### Tasks and exercises
A. In the forum thread, how far was the rover from the 30 cm block on sol 2056?
B. Print the stretch of the forum thread from "The channels are" through "hematite plains stratigraphically.", word for word.

··· Passage ···

PostPosted: November 5, 2009 12:27 PM 

serpens, re your 134, I see 4 obvious craters so far that likely contributed material to Oppy's neighborhood if we take 1 crater diameter as the maximum distance of influence, which is fairly conservative: the Northern Lowlands, the Chryse Basin, Endeavor Crater, and the nameless 140 km crater to the southwest. Oppy is just outside the rim of this last one but the crater is wholly buried on Oppy's side. Of course there could be layers and layers of now obscured craters and ejecta fields.

The problem is to see the order of events and discern what event or events contributed the last layers to the surfaces that Oppy has imaged close-up. Not an easy task. I've been pursuing images of the context of Meridiani at different scales. This big paper(slow download maybe) by Kenneth Edgett has a lot of intermediate scale images that fill in some of the blanks for me:

http://marsjournal.org/contents/2005/0002/files/edgett_mars_2005_0002.pdf

Check out the big buried crater page 53, and a possible buried double ring impact structure proposed by Newsom, page 52.

I'm guessing that the 140 km crater to the south-west and Endeavor Crater have both been partially filled by one of the events (possibly Newsom's)that has contributed bedded rock to the MER traverse, so the ejecta of these two craters is probably not on top of the plains where Oppy is.

There was a paper about ejecta runout efficiency in the last LPSC that concluded liquid water is likely involved in the fluidization. I'll try to find it for another post.

hortonheardawho


Posts: 3465

Reply: 136



PostPosted: November 5, 2009 5:20 PM 

sol 2056 ( Nov 5, 2009 ) L256 2x1 of Marquette Island Block:

About 12.5 meters from the 30 cm block now.

Looks like the "slip parameters" were relaxed a bit and the old gal was on her way...

Barsoomer


Posts: 344

Reply: 137



PostPosted: November 5, 2009 6:26 PM 

Bottom one third, a little right of center. Near the odd-looking rock, are those scrape marks in the soil? Or just wind channels?

hortonheardawho


Posts: 3465

Reply: 138



PostPosted: November 5, 2009 7:37 PM 

sol 2056 L256R1 detail of Marquette Island Block:

This does not appear to be a meteorite. Looks like a quick snap of this block field and it's westward HO!


Barsoomer, you might want to look at the 3D of this image.

serpens


Posts: 169

Reply: 139



PostPosted: November 5, 2009 9:24 PM 

Thank you very much for the link Kye - a very interesting paper. One aspect of Meridiani that I was not around was the presence of inverted channels which indicate significant water flow in the far past. The ancient playa/shallow lake scenario seems more likely now.

The possible double ring crater underlying Meridiani would have occurred well before the formation of the Planum.

Kye Goodwin


Posts: 1166

Reply: 140



PostPosted: November 5, 2009 11:30 PM 

Serpens, I don't know what to think of Newsom's ring structure. Edgett is also skeptical. It would be quite possible for some parts of the surge-plain created by a large impact to be preserved after the crater is covered or eroded into obscurity.

I didn't even mention the complication of possible erosion in the puzzle. Edgett sees many meters of erosion in places, and though I am skeptical that there has been much cut away from Oppy's plains, I couldn't rule out the possibility elsewhere around Meridiani. Victoria's bays make 100's of meters of erosion in some places seem quite plausible to me. Minor differences in this weak soluble bedrock could make orders of magnitude differences to how quickly it erodes. Oppy has just found a place where the resistance is high and fairly uniform.

The channels are old news, similar to ones known from many highland locations. People have been interpreting and reinterpreting them for decades. Some of Mars channels are CERTAINLY catastrophic and the rest are weird and possibly catastrophic, never quite making sense as surface runoff channels from a long period of warm-wet climate. Why don't we see any channels associated with the specific putative water-layed sediments that Oppy has imaged? Edgett puts those channels far from the hematite plains stratigraphically.

··· Extracted records ···

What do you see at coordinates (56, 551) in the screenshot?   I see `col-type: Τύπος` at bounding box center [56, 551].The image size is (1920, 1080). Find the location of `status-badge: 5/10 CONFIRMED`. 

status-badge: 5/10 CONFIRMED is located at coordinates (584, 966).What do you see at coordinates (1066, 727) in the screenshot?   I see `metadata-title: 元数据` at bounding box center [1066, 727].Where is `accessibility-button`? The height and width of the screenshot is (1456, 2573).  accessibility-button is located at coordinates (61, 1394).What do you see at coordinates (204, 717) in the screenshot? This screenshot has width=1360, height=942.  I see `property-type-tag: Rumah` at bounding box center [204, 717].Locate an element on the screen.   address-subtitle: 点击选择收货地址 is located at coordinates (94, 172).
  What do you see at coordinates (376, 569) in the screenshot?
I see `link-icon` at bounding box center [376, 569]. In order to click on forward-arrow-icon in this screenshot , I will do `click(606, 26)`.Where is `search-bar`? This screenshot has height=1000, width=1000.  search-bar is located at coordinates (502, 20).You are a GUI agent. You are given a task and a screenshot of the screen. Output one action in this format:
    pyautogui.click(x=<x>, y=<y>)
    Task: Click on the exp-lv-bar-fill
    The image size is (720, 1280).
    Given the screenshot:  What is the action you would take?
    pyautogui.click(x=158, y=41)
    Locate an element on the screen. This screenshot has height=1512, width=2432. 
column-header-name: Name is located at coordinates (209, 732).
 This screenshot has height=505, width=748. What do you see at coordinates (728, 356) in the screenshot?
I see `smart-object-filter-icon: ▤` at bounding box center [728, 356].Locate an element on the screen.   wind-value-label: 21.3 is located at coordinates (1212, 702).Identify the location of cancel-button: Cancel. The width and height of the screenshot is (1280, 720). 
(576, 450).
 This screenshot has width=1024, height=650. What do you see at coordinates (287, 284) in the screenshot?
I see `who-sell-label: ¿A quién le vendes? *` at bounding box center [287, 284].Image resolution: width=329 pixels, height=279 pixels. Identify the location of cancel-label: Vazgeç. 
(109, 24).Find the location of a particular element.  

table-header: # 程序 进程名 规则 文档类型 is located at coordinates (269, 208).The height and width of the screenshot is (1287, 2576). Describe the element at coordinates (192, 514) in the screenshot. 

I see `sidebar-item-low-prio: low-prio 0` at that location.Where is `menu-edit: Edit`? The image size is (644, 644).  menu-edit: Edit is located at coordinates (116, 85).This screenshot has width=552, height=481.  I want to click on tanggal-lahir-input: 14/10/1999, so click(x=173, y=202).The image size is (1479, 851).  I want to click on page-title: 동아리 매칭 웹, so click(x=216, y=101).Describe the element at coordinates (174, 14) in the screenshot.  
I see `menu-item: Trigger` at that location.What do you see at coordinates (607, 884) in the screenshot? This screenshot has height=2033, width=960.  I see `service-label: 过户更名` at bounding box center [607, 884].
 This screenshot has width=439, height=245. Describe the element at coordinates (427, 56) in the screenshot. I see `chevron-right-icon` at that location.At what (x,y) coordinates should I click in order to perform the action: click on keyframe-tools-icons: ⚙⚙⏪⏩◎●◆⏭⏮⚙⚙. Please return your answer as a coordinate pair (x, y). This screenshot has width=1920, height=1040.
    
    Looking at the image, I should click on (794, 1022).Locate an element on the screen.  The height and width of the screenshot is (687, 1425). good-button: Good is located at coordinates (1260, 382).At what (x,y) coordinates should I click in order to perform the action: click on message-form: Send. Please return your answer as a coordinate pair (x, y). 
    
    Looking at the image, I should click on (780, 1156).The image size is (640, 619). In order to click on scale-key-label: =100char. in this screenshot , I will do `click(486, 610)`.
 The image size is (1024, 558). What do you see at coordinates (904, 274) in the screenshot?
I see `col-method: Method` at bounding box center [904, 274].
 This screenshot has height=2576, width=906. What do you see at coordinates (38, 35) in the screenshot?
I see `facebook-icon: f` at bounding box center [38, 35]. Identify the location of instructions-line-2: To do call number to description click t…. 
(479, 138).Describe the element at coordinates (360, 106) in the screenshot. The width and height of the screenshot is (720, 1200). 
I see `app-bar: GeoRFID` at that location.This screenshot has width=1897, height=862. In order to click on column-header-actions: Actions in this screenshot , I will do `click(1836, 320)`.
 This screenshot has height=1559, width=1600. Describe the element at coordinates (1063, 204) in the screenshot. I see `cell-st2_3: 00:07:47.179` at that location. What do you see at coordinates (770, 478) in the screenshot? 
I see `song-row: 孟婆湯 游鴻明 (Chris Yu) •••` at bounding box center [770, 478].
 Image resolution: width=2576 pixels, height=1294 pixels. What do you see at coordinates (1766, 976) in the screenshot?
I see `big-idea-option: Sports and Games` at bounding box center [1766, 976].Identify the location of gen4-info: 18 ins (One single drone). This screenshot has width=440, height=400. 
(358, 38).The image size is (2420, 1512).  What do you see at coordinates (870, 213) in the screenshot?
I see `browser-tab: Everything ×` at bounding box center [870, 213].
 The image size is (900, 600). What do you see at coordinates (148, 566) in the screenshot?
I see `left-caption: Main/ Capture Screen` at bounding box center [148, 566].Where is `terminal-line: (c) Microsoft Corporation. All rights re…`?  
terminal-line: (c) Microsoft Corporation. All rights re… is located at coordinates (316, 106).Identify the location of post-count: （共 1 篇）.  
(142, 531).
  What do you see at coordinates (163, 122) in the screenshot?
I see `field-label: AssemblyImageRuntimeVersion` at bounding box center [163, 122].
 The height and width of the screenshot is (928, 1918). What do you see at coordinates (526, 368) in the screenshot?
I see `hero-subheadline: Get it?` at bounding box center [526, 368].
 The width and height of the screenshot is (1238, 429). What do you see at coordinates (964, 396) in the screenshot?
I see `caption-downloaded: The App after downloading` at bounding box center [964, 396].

···

### Exercise solutions
A. About 12.5 meters.

B.
The channels are old news, similar to ones known from many highland locations. People have been interpreting and reinterpreting them for decades. Some of Mars channels are CERTAINLY catastrophic and the rest are weird and possibly catastrophic, never quite making sense as surface runoff channels from a long period of warm-wet climate. Why don't we see any channels associated with the specific putative water-layed sediments that Oppy has imaged? Edgett puts those channels far from the hematite plains stratigraphically.